◆ WRITTEN PROBLEM: Swap "combobox" for "dropdown" throughout the data below, and leave everything else unchanged.

[Begin SUPPLIED ENTRIES]

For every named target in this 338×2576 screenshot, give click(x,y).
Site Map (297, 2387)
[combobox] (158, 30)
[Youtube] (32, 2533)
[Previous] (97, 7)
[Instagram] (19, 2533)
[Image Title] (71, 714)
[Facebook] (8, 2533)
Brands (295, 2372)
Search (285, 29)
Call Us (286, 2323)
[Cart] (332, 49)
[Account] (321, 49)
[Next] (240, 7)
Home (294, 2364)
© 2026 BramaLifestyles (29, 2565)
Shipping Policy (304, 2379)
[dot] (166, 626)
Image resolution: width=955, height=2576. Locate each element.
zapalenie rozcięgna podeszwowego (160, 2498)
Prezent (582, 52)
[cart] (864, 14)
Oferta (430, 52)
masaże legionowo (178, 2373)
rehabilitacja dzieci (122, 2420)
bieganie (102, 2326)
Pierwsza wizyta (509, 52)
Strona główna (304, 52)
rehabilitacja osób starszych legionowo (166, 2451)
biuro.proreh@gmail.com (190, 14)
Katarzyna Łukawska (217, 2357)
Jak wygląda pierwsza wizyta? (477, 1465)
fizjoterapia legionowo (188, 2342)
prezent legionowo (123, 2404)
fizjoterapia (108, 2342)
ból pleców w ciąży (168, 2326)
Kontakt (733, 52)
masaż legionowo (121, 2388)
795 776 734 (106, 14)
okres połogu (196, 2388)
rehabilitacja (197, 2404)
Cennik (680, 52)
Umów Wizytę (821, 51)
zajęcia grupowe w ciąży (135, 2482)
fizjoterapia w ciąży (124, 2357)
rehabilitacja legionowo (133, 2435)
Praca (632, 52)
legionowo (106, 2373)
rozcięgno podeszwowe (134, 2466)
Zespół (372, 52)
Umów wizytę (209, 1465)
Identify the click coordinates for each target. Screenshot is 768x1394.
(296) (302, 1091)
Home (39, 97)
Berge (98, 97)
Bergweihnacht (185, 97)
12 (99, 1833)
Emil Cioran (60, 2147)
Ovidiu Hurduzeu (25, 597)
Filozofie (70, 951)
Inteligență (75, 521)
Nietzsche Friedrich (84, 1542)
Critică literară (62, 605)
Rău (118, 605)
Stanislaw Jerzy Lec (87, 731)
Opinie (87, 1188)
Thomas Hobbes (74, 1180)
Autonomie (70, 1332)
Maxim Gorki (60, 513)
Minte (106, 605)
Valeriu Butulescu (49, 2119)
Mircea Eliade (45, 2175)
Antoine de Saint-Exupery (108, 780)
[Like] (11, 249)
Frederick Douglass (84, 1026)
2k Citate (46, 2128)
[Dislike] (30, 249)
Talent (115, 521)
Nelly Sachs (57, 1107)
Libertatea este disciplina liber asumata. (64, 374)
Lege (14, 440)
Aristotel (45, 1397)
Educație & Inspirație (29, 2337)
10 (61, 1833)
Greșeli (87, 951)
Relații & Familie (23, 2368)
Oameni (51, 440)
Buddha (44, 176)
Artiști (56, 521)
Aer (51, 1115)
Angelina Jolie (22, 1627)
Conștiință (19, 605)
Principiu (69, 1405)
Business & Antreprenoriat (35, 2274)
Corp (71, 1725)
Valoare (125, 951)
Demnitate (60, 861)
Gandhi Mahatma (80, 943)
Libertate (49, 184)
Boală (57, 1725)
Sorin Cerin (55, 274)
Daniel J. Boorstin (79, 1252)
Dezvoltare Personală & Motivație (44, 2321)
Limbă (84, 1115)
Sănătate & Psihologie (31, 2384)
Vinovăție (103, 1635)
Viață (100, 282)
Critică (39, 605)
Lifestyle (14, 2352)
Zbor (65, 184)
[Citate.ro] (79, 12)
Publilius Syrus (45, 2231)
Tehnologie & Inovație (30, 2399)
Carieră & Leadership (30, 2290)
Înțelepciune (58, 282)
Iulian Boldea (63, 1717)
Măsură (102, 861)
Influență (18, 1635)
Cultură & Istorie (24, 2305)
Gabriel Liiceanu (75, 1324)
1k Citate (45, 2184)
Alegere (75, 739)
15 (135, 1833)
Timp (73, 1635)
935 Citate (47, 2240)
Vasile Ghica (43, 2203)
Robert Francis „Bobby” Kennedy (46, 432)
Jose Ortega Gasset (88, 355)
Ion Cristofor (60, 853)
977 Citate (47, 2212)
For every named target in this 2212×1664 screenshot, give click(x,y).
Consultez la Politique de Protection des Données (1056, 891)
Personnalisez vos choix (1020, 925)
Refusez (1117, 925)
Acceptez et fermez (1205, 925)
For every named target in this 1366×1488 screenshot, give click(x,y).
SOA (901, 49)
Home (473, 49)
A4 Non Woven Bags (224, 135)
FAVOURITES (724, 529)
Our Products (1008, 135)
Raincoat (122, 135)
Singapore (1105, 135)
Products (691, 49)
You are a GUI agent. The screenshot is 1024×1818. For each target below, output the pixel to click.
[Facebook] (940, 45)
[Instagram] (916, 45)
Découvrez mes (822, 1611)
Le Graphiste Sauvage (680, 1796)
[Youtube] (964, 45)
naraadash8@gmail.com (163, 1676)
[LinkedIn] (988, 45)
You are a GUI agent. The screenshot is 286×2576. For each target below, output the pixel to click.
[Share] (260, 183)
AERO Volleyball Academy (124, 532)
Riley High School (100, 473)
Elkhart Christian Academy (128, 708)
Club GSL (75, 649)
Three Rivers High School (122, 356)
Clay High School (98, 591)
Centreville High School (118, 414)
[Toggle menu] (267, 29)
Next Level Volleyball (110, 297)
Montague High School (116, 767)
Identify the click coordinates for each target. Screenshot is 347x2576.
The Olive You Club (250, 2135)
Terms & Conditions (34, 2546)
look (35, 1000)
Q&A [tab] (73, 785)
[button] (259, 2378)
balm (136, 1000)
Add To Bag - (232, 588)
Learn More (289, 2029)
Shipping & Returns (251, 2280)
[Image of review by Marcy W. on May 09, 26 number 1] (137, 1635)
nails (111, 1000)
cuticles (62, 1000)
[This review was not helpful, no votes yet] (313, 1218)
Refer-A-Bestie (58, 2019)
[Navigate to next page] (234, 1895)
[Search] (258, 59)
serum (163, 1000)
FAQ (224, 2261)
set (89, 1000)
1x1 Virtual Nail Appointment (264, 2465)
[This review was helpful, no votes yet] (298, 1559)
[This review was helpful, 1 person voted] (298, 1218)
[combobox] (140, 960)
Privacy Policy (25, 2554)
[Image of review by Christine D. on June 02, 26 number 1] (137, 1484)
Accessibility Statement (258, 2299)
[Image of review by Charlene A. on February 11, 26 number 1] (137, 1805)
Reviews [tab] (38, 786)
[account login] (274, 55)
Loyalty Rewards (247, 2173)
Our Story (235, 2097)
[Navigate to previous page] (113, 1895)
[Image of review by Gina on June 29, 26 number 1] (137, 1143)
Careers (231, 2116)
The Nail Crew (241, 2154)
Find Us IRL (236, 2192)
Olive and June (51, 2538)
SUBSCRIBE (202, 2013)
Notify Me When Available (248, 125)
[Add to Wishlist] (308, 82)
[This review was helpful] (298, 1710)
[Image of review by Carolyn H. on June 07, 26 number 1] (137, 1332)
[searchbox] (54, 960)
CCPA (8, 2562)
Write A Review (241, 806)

[End SUPPLIED ENTRIES]

◆ WORKED ANSWER:
For every named target in this 338×2576 screenshot, give click(x,y).
Site Map (297, 2387)
[dropdown] (158, 30)
[Youtube] (32, 2533)
[Previous] (97, 7)
[Instagram] (19, 2533)
[Image Title] (71, 714)
[Facebook] (8, 2533)
Brands (295, 2372)
Search (285, 29)
Call Us (286, 2323)
[Cart] (332, 49)
[Account] (321, 49)
[Next] (240, 7)
Home (294, 2364)
© 2026 BramaLifestyles (29, 2565)
Shipping Policy (304, 2379)
[dot] (166, 626)
Image resolution: width=955, height=2576. Locate each element.
zapalenie rozcięgna podeszwowego (160, 2498)
Prezent (582, 52)
[cart] (864, 14)
Oferta (430, 52)
masaże legionowo (178, 2373)
rehabilitacja dzieci (122, 2420)
bieganie (102, 2326)
Pierwsza wizyta (509, 52)
Strona główna (304, 52)
rehabilitacja osób starszych legionowo (166, 2451)
biuro.proreh@gmail.com (190, 14)
Katarzyna Łukawska (217, 2357)
Jak wygląda pierwsza wizyta? (477, 1465)
fizjoterapia legionowo (188, 2342)
prezent legionowo (123, 2404)
fizjoterapia (108, 2342)
ból pleców w ciąży (168, 2326)
Kontakt (733, 52)
masaż legionowo (121, 2388)
795 776 734 (106, 14)
okres połogu (196, 2388)
rehabilitacja (197, 2404)
Cennik (680, 52)
Umów Wizytę (821, 51)
zajęcia grupowe w ciąży (135, 2482)
fizjoterapia w ciąży (124, 2357)
rehabilitacja legionowo (133, 2435)
Praca (632, 52)
legionowo (106, 2373)
rozcięgno podeszwowe (134, 2466)
Zespół (372, 52)
Umów wizytę (209, 1465)
Identify the click coordinates for each target. Screenshot is 768x1394.
(296) (302, 1091)
Home (39, 97)
Berge (98, 97)
Bergweihnacht (185, 97)
12 (99, 1833)
Emil Cioran (60, 2147)
Ovidiu Hurduzeu (25, 597)
Filozofie (70, 951)
Inteligență (75, 521)
Nietzsche Friedrich (84, 1542)
Critică literară (62, 605)
Rău (118, 605)
Stanislaw Jerzy Lec (87, 731)
Opinie (87, 1188)
Thomas Hobbes (74, 1180)
Autonomie (70, 1332)
Maxim Gorki (60, 513)
Minte (106, 605)
Valeriu Butulescu (49, 2119)
Mircea Eliade (45, 2175)
Antoine de Saint-Exupery (108, 780)
[Like] (11, 249)
Frederick Douglass (84, 1026)
2k Citate (46, 2128)
[Dislike] (30, 249)
Talent (115, 521)
Nelly Sachs (57, 1107)
Libertatea este disciplina liber asumata. (64, 374)
Lege (14, 440)
Aristotel (45, 1397)
Educație & Inspirație (29, 2337)
10 (61, 1833)
Greșeli (87, 951)
Relații & Familie (23, 2368)
Oameni (51, 440)
Buddha (44, 176)
Artiști (56, 521)
Aer (51, 1115)
Angelina Jolie (22, 1627)
Conștiință (19, 605)
Principiu (69, 1405)
Business & Antreprenoriat (35, 2274)
Corp (71, 1725)
Valoare (125, 951)
Demnitate (60, 861)
Gandhi Mahatma (80, 943)
Libertate (49, 184)
Boală (57, 1725)
Sorin Cerin (55, 274)
Daniel J. Boorstin (79, 1252)
Dezvoltare Personală & Motivație (44, 2321)
Limbă (84, 1115)
Sănătate & Psihologie (31, 2384)
Vinovăție (103, 1635)
Viață (100, 282)
Critică (39, 605)
Lifestyle (14, 2352)
Zbor (65, 184)
[Citate.ro] (79, 12)
Publilius Syrus (45, 2231)
Tehnologie & Inovație (30, 2399)
Carieră & Leadership (30, 2290)
Înțelepciune (58, 282)
Iulian Boldea (63, 1717)
Măsură (102, 861)
Influență (18, 1635)
Cultură & Istorie (24, 2305)
Gabriel Liiceanu (75, 1324)
1k Citate (45, 2184)
Alegere (75, 739)
15 (135, 1833)
Timp (73, 1635)
935 Citate (47, 2240)
Vasile Ghica (43, 2203)
Robert Francis „Bobby” Kennedy (46, 432)
Jose Ortega Gasset (88, 355)
Ion Cristofor (60, 853)
977 Citate (47, 2212)
For every named target in this 2212×1664 screenshot, give click(x,y).
Consultez la Politique de Protection des Données (1056, 891)
Personnalisez vos choix (1020, 925)
Refusez (1117, 925)
Acceptez et fermez (1205, 925)
For every named target in this 1366×1488 screenshot, give click(x,y).
SOA (901, 49)
Home (473, 49)
A4 Non Woven Bags (224, 135)
FAVOURITES (724, 529)
Our Products (1008, 135)
Raincoat (122, 135)
Singapore (1105, 135)
Products (691, 49)
You are a GUI agent. The screenshot is 1024×1818. For each target below, output the pixel to click.
[Facebook] (940, 45)
[Instagram] (916, 45)
Découvrez mes (822, 1611)
Le Graphiste Sauvage (680, 1796)
[Youtube] (964, 45)
naraadash8@gmail.com (163, 1676)
[LinkedIn] (988, 45)
You are a GUI agent. The screenshot is 286×2576. For each target below, output the pixel to click.
[Share] (260, 183)
AERO Volleyball Academy (124, 532)
Riley High School (100, 473)
Elkhart Christian Academy (128, 708)
Club GSL (75, 649)
Three Rivers High School (122, 356)
Clay High School (98, 591)
Centreville High School (118, 414)
[Toggle menu] (267, 29)
Next Level Volleyball (110, 297)
Montague High School (116, 767)
Identify the click coordinates for each target. Screenshot is 347x2576.
The Olive You Club (250, 2135)
Terms & Conditions (34, 2546)
look (35, 1000)
Q&A [tab] (73, 785)
[button] (259, 2378)
balm (136, 1000)
Add To Bag - (232, 588)
Learn More (289, 2029)
Shipping & Returns (251, 2280)
[Image of review by Marcy W. on May 09, 26 number 1] (137, 1635)
nails (111, 1000)
cuticles (62, 1000)
[This review was not helpful, no votes yet] (313, 1218)
Refer-A-Bestie (58, 2019)
[Navigate to next page] (234, 1895)
[Search] (258, 59)
serum (163, 1000)
FAQ (224, 2261)
set (89, 1000)
1x1 Virtual Nail Appointment (264, 2465)
[This review was helpful, no votes yet] (298, 1559)
[This review was helpful, 1 person voted] (298, 1218)
[dropdown] (140, 960)
Privacy Policy (25, 2554)
[Image of review by Christine D. on June 02, 26 number 1] (137, 1484)
Accessibility Statement (258, 2299)
[Image of review by Charlene A. on February 11, 26 number 1] (137, 1805)
Reviews [tab] (38, 786)
[account login] (274, 55)
Loyalty Rewards (247, 2173)
Our Story (235, 2097)
[Navigate to previous page] (113, 1895)
[Image of review by Gina on June 29, 26 number 1] (137, 1143)
Careers (231, 2116)
The Nail Crew (241, 2154)
Find Us IRL (236, 2192)
Olive and June (51, 2538)
SUBSCRIBE (202, 2013)
Notify Me When Available (248, 125)
[Add to Wishlist] (308, 82)
[This review was helpful] (298, 1710)
[Image of review by Carolyn H. on June 07, 26 number 1] (137, 1332)
[searchbox] (54, 960)
CCPA (8, 2562)
Write A Review (241, 806)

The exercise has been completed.